> [WORK INSTRUCTIONS]
Exactly the lines from the top of the records below through the one containing "Given: Delete product 78 with 删除 button" must be set down, with no line added or dropped.

==================================================

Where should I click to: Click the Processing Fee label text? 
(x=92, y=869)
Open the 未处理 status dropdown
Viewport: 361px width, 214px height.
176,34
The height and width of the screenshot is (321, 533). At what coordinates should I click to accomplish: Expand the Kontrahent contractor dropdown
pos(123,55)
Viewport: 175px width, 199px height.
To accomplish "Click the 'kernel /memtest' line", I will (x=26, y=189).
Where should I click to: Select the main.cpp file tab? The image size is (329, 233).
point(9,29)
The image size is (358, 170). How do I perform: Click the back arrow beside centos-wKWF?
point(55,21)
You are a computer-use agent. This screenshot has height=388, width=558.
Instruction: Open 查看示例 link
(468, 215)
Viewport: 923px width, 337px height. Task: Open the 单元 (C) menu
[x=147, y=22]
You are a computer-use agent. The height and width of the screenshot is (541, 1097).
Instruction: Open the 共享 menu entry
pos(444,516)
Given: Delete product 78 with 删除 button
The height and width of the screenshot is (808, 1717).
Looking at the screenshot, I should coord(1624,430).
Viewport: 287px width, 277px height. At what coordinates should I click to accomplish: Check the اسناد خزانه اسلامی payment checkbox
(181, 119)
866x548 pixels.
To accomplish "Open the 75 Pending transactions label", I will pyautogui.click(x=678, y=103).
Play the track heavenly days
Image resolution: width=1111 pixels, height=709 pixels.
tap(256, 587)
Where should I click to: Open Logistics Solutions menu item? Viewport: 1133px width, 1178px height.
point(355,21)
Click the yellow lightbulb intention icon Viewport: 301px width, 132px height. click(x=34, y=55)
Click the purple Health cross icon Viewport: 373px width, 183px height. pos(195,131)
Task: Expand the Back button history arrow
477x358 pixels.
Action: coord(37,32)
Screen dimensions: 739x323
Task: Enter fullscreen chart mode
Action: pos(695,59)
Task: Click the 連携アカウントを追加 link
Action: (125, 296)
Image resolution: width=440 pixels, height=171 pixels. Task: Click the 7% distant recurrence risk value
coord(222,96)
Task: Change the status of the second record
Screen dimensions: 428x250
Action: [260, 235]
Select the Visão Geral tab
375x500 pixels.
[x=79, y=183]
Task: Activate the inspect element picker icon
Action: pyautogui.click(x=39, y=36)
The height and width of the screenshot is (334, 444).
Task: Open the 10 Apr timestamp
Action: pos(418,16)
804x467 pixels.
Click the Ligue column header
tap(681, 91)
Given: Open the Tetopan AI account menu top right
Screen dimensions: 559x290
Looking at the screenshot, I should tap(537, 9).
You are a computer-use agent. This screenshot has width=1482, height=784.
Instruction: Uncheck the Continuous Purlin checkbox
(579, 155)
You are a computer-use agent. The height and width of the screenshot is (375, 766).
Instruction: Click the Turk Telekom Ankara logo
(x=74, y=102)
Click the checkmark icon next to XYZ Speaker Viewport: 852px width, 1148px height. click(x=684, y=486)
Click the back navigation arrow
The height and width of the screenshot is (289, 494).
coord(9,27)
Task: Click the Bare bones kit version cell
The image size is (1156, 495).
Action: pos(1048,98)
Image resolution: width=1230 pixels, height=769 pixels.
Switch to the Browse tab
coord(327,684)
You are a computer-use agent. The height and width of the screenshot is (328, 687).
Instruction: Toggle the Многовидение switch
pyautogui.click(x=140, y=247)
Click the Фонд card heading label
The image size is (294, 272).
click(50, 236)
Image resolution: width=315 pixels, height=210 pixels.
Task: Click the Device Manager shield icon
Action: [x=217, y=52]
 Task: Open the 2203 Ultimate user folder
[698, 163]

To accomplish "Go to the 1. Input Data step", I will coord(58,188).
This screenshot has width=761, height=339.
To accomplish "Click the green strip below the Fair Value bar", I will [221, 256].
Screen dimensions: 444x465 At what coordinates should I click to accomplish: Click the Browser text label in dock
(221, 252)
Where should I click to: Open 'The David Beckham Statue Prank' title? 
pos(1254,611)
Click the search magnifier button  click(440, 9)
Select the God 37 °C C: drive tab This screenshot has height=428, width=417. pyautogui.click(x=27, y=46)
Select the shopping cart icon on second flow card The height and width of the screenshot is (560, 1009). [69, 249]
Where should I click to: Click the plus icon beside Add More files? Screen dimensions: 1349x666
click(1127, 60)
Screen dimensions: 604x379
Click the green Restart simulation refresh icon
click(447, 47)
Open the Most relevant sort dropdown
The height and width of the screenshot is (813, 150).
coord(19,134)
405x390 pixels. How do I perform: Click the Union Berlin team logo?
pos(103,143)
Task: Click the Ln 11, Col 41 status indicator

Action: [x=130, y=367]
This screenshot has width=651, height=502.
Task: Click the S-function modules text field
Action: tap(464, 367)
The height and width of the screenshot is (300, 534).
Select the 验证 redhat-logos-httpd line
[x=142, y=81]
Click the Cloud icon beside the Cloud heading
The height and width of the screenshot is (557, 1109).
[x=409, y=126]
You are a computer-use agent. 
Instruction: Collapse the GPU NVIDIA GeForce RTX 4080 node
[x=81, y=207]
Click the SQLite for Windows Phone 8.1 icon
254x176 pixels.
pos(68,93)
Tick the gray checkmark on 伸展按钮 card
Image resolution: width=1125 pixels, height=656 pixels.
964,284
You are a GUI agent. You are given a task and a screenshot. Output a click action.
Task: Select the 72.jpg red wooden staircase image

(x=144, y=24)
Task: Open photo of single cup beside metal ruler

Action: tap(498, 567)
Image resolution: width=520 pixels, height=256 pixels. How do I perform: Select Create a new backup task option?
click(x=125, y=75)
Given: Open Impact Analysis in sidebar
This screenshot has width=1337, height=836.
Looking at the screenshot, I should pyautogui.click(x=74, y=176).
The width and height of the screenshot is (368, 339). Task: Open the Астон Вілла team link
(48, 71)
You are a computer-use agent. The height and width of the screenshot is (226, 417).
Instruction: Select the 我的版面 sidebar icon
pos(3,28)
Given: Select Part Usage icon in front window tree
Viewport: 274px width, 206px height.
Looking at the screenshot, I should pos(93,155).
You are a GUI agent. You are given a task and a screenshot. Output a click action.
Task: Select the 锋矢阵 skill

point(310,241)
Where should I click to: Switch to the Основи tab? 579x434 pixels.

==================================================

> [EXERCISE RESPONSE]
Where should I click to: Click the Processing Fee label text? 
(x=92, y=869)
Open the 未处理 status dropdown
Viewport: 361px width, 214px height.
176,34
The height and width of the screenshot is (321, 533). At what coordinates should I click to accomplish: Expand the Kontrahent contractor dropdown
pos(123,55)
Viewport: 175px width, 199px height.
To accomplish "Click the 'kernel /memtest' line", I will (x=26, y=189).
Where should I click to: Select the main.cpp file tab? The image size is (329, 233).
point(9,29)
The image size is (358, 170). How do I perform: Click the back arrow beside centos-wKWF?
point(55,21)
You are a computer-use agent. This screenshot has height=388, width=558.
Instruction: Open 查看示例 link
(468, 215)
Viewport: 923px width, 337px height. Task: Open the 单元 (C) menu
[x=147, y=22]
You are a computer-use agent. The height and width of the screenshot is (541, 1097).
Instruction: Open the 共享 menu entry
pos(444,516)
Given: Delete product 78 with 删除 button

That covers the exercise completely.